OBJECTIVE A
In the forum thread about the Fiesta dash lights, how long after the vehicle is locked should the display lights go out?
OBJECTIVE B
From the forum thread about the Fiesta dash lights, extract the passage that begins at the words "Any ideas, Ford" and stops after "worth trying also.".

-- START DOCUMENT SEGMENT --

# ford fiesta dash lights won't extinguish



## DABurleigh

Subject says it all really. Interior light off, lights off, key out, doors shut, but dash lights still on.

Can't see anything in manual nor think of a reason so guessing a fault.

But it is neighbour's car and she won't sleep if she thinks it might not start for what she needs it for tomorrow.

Any ideas, Ford owners?

Dave


----------



## emmbeedee

Just thinking aloud here... On most Fords, & others, come to that, the dash lamps only come on if the side lamps are on. You say these are off but maybe the switch is sticking so it might be worthwhile wiggling the switch on & off a few times. A judicious spray with WD40 or similar might be worth trying also. 
Only other thing I can think of is Fords usually have a parking lamp system, operated by moving the indicator stalk left or right when ignition is off. Shouldn't affect the dash lamps but might be another thing to check.


----------



## DABurleigh

Cheers, will go back round and have a fiddle in a while. Poor dear is in a right tizz. Happened to my Mum and other widows in the family when they hit 80. Just a trivial thing seems to knock them for six.

Dave


----------



## DABurleigh

No joy. But bet it is a switch or sticky relay. She said it's a new car and it's the first time she has driven it with lights on. 

I asked what was wrong with her previous fiesta as I thought that was pretty new. She said this was the same one. It turns out she's had it 18 months and this is the first time the lights have been on....

She then got in another flap because I'd bu$$ered up the steering wheel and she couldn't turn it. That's the steering lock I said. She never used that either.

At this point there was no way I was going to disconnect the battery and worry get about radio codes add well


----------



## DABurleigh

so it has 2 chances tomorrow. 

Dave


----------



## Glandwr

Had the same thing on the van (Sprinter). Turned out to be that I had used fog lights and not turned them off. No light visable outside but dash would not go out!!!

Dick


----------



## DABurleigh

Hmm. Not sure she has fog lights but will check. Thanks, Dick.


----------



## gramor

The display lights are on a timer, should extinquish 10 minutes after locking the vehicle.


----------



## DABurleigh

They certainly didn't extinguish. I phoned her this morning to check fog lights but haven't heard what happened.

Dave


----------

-- END DOCUMENT SEGMENT --
-- START RECORDED DATA --

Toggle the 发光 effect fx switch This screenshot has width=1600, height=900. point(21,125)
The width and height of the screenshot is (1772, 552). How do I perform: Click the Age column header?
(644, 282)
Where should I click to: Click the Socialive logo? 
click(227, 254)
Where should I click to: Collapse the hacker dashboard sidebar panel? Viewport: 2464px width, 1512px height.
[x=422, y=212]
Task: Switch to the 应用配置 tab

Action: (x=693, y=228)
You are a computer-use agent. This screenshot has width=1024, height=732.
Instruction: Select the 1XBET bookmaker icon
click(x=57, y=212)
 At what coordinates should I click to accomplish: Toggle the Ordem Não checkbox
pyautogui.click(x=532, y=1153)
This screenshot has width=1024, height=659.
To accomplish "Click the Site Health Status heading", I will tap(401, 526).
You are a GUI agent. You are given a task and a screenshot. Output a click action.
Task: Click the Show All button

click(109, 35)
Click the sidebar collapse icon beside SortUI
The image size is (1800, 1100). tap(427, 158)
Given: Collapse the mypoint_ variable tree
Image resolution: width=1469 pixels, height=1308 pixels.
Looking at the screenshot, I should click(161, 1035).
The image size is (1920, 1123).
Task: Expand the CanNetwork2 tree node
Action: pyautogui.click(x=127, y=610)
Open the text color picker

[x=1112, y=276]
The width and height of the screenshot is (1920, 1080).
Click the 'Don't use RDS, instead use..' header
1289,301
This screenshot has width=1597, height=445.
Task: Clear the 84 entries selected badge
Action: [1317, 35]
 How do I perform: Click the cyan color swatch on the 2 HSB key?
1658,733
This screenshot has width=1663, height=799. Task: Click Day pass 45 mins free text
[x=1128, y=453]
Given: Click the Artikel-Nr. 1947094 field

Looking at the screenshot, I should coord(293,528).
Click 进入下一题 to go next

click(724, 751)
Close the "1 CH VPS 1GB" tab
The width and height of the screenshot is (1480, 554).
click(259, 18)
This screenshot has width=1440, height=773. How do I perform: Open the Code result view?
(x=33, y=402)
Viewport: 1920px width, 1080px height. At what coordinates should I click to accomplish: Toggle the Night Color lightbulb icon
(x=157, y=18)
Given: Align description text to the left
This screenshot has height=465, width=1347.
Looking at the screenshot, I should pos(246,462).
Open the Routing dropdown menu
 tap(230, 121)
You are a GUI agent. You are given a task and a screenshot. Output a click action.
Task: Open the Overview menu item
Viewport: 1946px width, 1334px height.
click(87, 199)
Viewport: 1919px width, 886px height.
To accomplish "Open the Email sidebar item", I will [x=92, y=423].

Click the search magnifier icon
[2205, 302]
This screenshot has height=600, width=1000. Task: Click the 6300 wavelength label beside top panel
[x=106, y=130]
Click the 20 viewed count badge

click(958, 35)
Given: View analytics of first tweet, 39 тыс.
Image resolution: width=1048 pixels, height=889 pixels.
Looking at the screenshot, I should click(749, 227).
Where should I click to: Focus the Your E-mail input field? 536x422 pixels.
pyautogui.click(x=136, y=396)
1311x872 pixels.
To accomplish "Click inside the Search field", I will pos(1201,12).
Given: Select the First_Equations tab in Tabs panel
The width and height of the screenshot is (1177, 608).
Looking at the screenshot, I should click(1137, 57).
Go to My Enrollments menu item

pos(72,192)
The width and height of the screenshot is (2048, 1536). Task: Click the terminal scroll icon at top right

-- END RECORDED DATA --

PROBLEM SOLUTION A
10 minutes

PROBLEM SOLUTION B
Any ideas, Ford owners?

Dave


----------



## emmbeedee

Just thinking aloud here... On most Fords, & others, come to that, the dash lamps only come on if the side lamps are on. You say these are off but maybe the switch is sticking so it might be worthwhile wiggling the switch on & off a few times. A judicious spray with WD40 or similar might be worth trying also.